Interviews// John Carmack: The SPOnG interview

'Game environments that look as good as a movie backdrop'

Posted 24 May 2006 13:37 by
Companies:
People:
Games: Quake Doom Wolfenstein 3D
John Carmack, co-owner and technical director of id Software, is one of the acknowledged geniuses of the games industry. Put simply, with 1991’s Wolfenstein 3D he invented the first-person shoot-em-up. Innovatively, he sold Wolfenstein 3D as shareware, and released the engines powering his subsequent games Doom and Quake to all-comers, spawning a modding scene which saw the fps become the most popular genre. In technical terms, Carmack has always been several steps ahead of the rest of the industry – he sits in his office (decorated with melted pistons – he’s an inveterate car nut) dreaming up new ways in which to make games.

We had the privilege of catching up with Carmack at E3, where he revealed id’s next project (an all-new IP and a rare in-house development) and the technology he has developed which will debut in the forthcoming Enemy Territory: Quake Wars. He also told us about the relative merits of the Xbox 360 and PlayStation 3. Here’s the full, unexpurgated transcript.

Probably the best place to start would be the forthcoming Enemy Territory: Quake Wars. What can you tell us about it?
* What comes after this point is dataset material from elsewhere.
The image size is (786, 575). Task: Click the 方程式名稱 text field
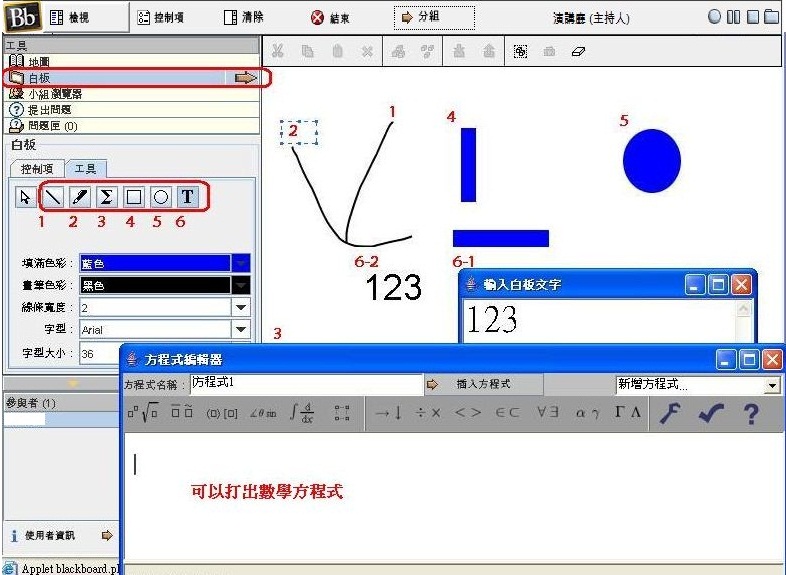[x=306, y=384]
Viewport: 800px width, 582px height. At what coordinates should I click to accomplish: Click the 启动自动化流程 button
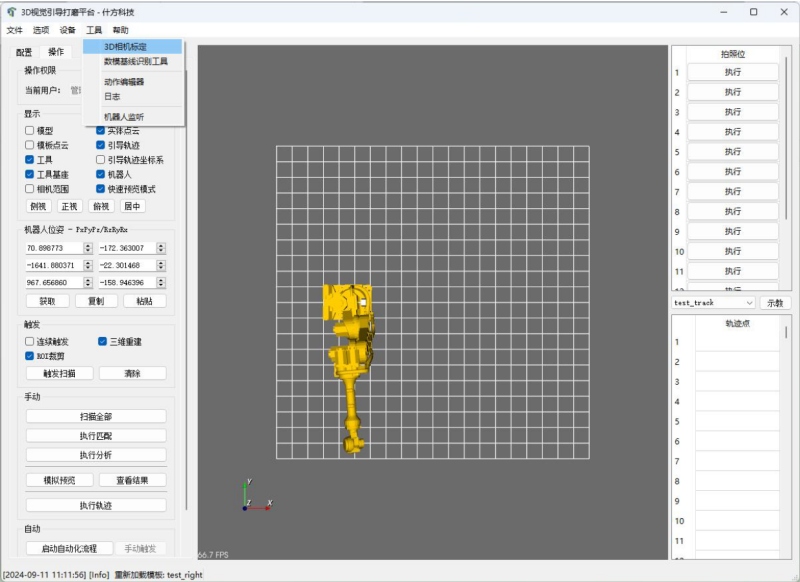pyautogui.click(x=69, y=548)
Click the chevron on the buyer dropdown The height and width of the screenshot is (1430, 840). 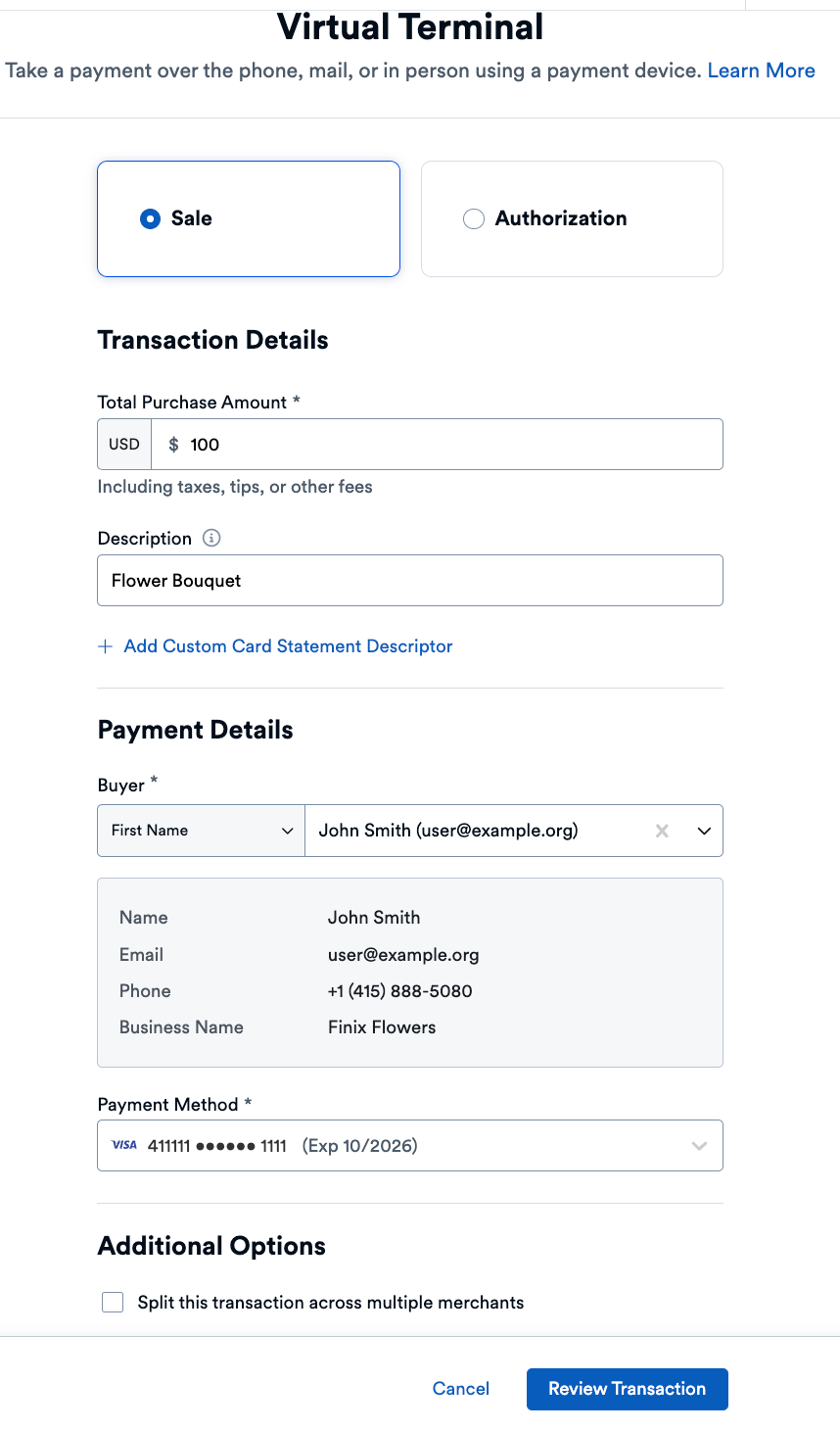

I’m a peripheral player in Enemy Territory. I did some technology for it, but it’s not really been my game: Kevin [Cloud] has been the lead guy at id over that. Splash Damage have been really great to work with. On the technology side, it has been rewarding. I did these two core pieces of technology for them, and explained where I thought the value was and what they could do with it, and they got it immediately. They ran with it and did some great stuff and, if anything, it makes me look really good.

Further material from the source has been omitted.